Spread the word!

NoSQL in Plain English

In my previous posting I described how Hadoop compares to a traditional database solution from Oracle. In this article I will describe the so called NoSQL databases, and explain when to deploy this solution.

Why not use Hadoop?

While Spark SQL, Impala and Hive are potential solutions for interactive analytic queries across petabyte sized data sets, they have severe limitations:-

  •  No Random Access to data: Hadoop provides no indexes or random access lookups on a single row. Instead it is designed to summarise and present massive data sets at scale.
  • Append Only: It's not possible to update or delete rows in place, although data can be appended to an existing data set. This means raw HDFS is not suitable for OLTP like workloads.

 Where fast random access, and OLTP like functionality are needed, the most sensible solution is a traditional relational database, but while processing semi-structured data or internet scale throughput, there's a new product class available, the so-called NoSQL database.

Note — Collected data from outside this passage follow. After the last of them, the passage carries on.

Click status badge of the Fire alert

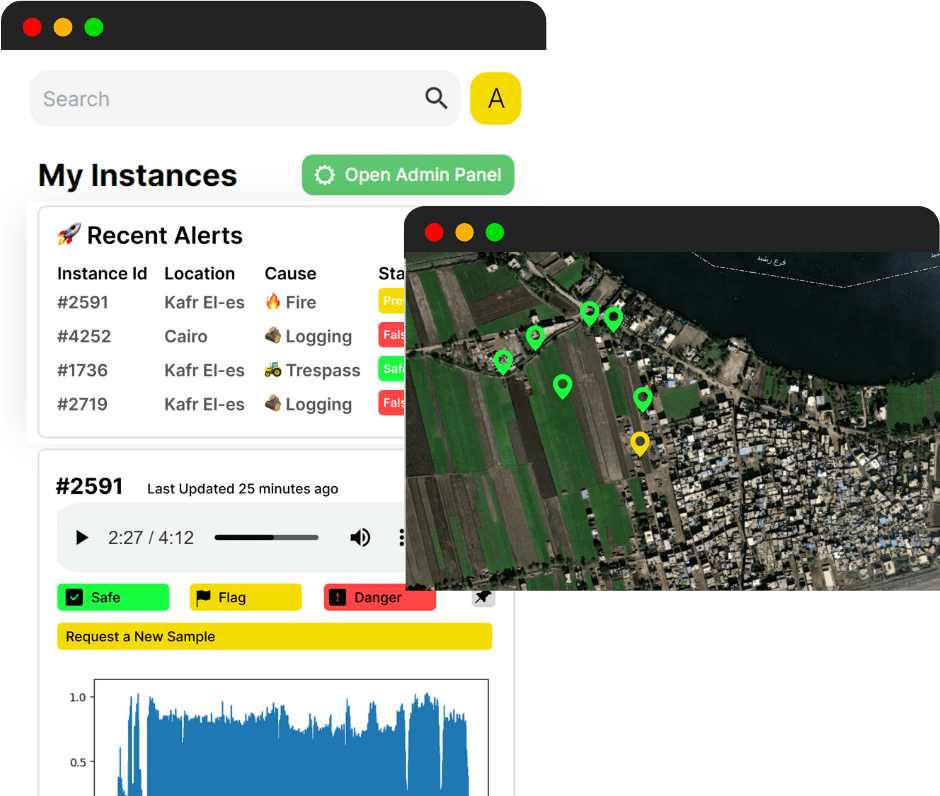pos(392,302)
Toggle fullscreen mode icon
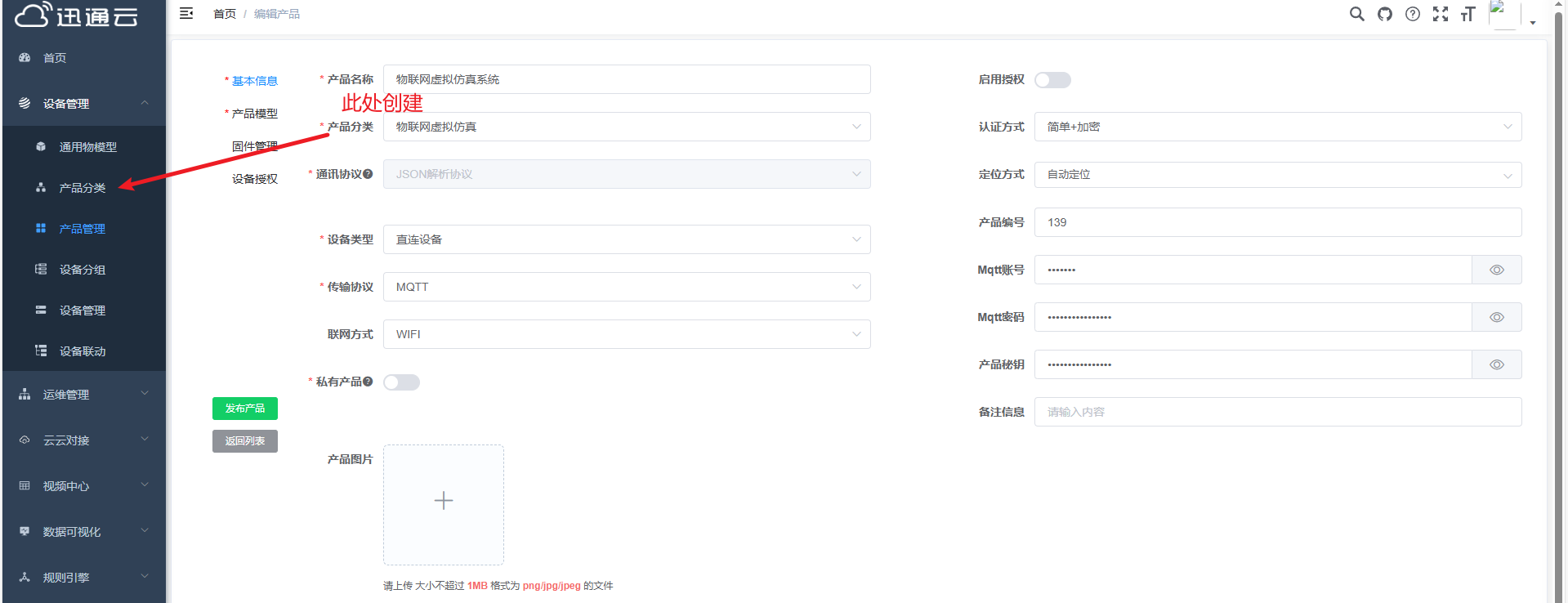1568x603 pixels. (x=1440, y=14)
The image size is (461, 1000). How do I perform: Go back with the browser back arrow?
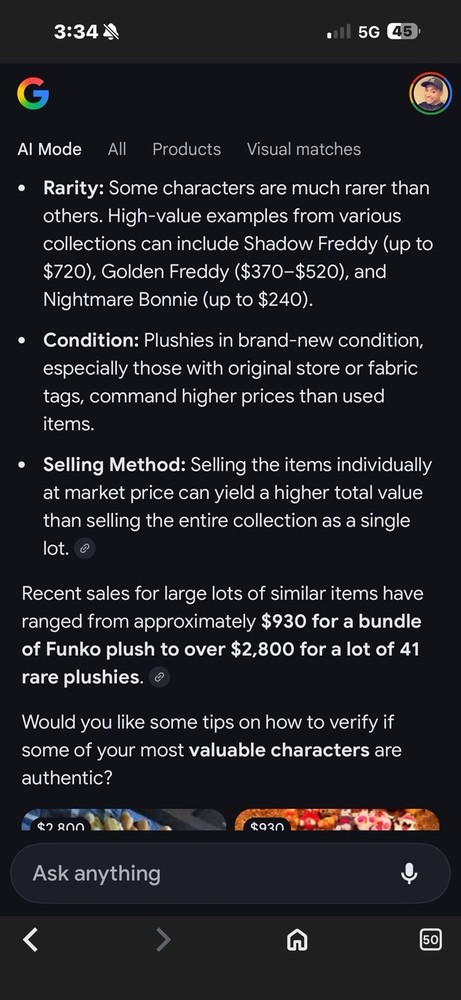(30, 939)
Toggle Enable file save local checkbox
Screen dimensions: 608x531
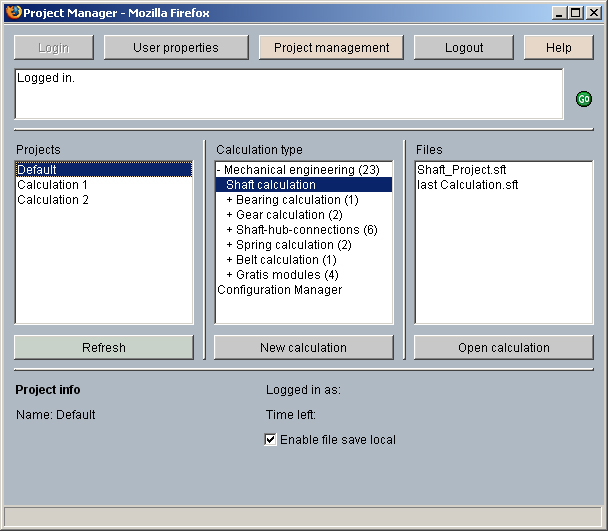coord(270,440)
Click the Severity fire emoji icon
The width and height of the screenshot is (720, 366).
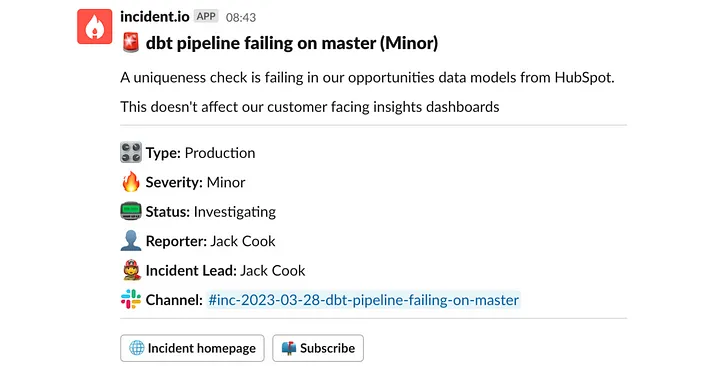(131, 182)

What’s different about NoSQL?

There are literally hundreds of options available, each with different strengths, but noSQL databases tend to:-

  •  Not use SQL: The clue is in the name. Instead they have a custom built query language, although many are accessible via other SQL tools including Spark and Apache Drill.
  • Support High Velocity Workloads: They are built to process massive data velocity - tens of thousands of inserts per second across hundreds of nodes.
  • Support massive data volumes: many can automatically shard (spread out) data across a number of machines, and support very fast retrieval of massive (petabyte) sized data sets with ease.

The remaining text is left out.